**Excerpt**
+ + + + + + +
# Pine Burl like I have never seen



## Wilson's Woodworking (Dec 11, 2017)

These are not finished but I just couldn't wait to show them off. One of the local sawmill guys dropped this pine Burl off at my door Saturday morning. I just had to make the pine tar fly. What a mess but well worth it. I turned these two bowls Saturday afternoon. Unreal grain in this stuff.

Reactions: Like 4 | Way Cool 11


----------



## Wilson's Woodworking (Dec 11, 2017)



Reactions: Like 3 | EyeCandy! 9 | Funny 1 | Way Cool 6


----------



## Mike Hill (Dec 11, 2017)

Whoa! That is crazy gorgeous!

Reactions: Agree 1


----------



## Wilson's Woodworking (Dec 11, 2017)

Mike Hill said:


> Whoa! That is crazy gorgeous!


Wait till I get a gloss finish on them. I don't usually put high gloss on my bowls but when I used CA glue to make sure I didn't loose bark inclusions it REALLY POPPED


----------



## Smitty (Dec 11, 2017)

Very nice. I have been avoiding soft woods for turning. I am now seeing that I shouldn't. By the way, I am curious as to what kind of lathe that is.

Reactions: Thank You! 1


----------



## Mike1950 (Dec 11, 2017)

i can smell it from here. nice

Reactions: Agree 1 | Funny 1


----------



## Tony (Dec 11, 2017)

Incredible looking stuff Danny! Tony

Reactions: Thank You! 1


----------



## Wilson's Woodworking (Dec 11, 2017)

Smitty said:


> Very nice. I have been avoiding soft woods for turning. I am now seeing that I shouldn't. By the way, I am curious as to what kind of lathe that is.


Just an old Delta they put in the schools to teach kids. They took a beating but many are still holding up well with good maintenance.

Reactions: Thank You! 1


----------



## barry richardson (Dec 11, 2017)

Amazing, don't recall seeing pine burl before


----------



## gman2431 (Dec 11, 2017)

Cool wood! The pine burls I've turned looked nothing like those.
+ + + + + + +
**Entries**
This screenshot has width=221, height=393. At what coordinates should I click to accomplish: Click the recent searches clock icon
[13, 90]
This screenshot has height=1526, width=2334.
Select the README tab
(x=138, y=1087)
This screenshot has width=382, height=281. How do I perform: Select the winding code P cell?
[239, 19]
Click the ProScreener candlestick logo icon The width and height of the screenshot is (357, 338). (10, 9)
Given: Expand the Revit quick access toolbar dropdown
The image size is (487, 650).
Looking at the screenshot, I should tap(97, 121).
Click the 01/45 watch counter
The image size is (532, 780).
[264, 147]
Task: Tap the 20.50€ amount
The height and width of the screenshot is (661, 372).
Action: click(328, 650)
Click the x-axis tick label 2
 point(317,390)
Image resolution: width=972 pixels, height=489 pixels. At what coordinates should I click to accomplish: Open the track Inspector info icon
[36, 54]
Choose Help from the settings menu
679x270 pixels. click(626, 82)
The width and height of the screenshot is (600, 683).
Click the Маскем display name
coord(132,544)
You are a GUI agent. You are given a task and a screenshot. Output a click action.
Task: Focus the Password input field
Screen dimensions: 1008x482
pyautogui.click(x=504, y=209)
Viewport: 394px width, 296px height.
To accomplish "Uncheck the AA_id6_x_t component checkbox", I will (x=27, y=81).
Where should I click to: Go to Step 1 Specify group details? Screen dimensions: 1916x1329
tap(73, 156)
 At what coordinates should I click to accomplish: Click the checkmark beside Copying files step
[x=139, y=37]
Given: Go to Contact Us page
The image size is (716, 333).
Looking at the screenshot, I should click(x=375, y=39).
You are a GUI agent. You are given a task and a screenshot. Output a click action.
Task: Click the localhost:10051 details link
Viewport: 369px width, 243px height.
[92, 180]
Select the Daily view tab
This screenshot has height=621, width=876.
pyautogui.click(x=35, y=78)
+ + + + + + +
**Goals**
1. Summarize the pine burl thread in two sentences.
2. Carry the pine burl thread on from its last post.
The data that comes after the pine burl thread is taken from a separate source.

**Results of the tasks**
1. Wilson's Woodworking shows two unfinished bowls turned on a Saturday afternoon from a pine burl that a local sawmill worker left at the door, noting the messy pine tar, the unreal grain and a plan for a gloss finish because CA glue made the bark inclusions pop. Other members praise the wood, one asks about the lathe, which turns out to be an old Delta of the kind put in schools, and others say they have not seen pine burl like it before.

2.
Reactions: Agree 3


----------



## Spinartist (Dec 11, 2017)

Very cool!!!
What's going on with the slots cut in the chuck jaws??

Reactions: Agree 1


----------



## Wilson's Woodworking (Dec 11, 2017)

Spinartist said:


> Very cool!!!
> What's going on with the slots cut in the chuck jaws??


It took me a little while to figure out what you were talking about. That size of jaw has the bolt going right in the middle of the outer chuck bolt. I prefer that size over the smaller size that comes with the chuck when you buy it. I forget what size it is but I think it might be 100 MM.


----------



## Mike Hill (Dec 11, 2017)

They remind me of a Bev Doolittle painting.

Reactions: Agree 1


----------



## Wilson's Woodworking (Dec 11, 2017)

Mike Hill said:


> They remind me of a Bev Doolittle painting.


I had to Google her artwork. It does kinda look like some of the hide and seek collection.

Reactions: Like 1


----------



## NYWoodturner (Dec 11, 2017)

Nice work Danny! I am allergic to pine but that might tempt me to suffer through it anyway!


----------



## Mike Hill (Dec 12, 2017)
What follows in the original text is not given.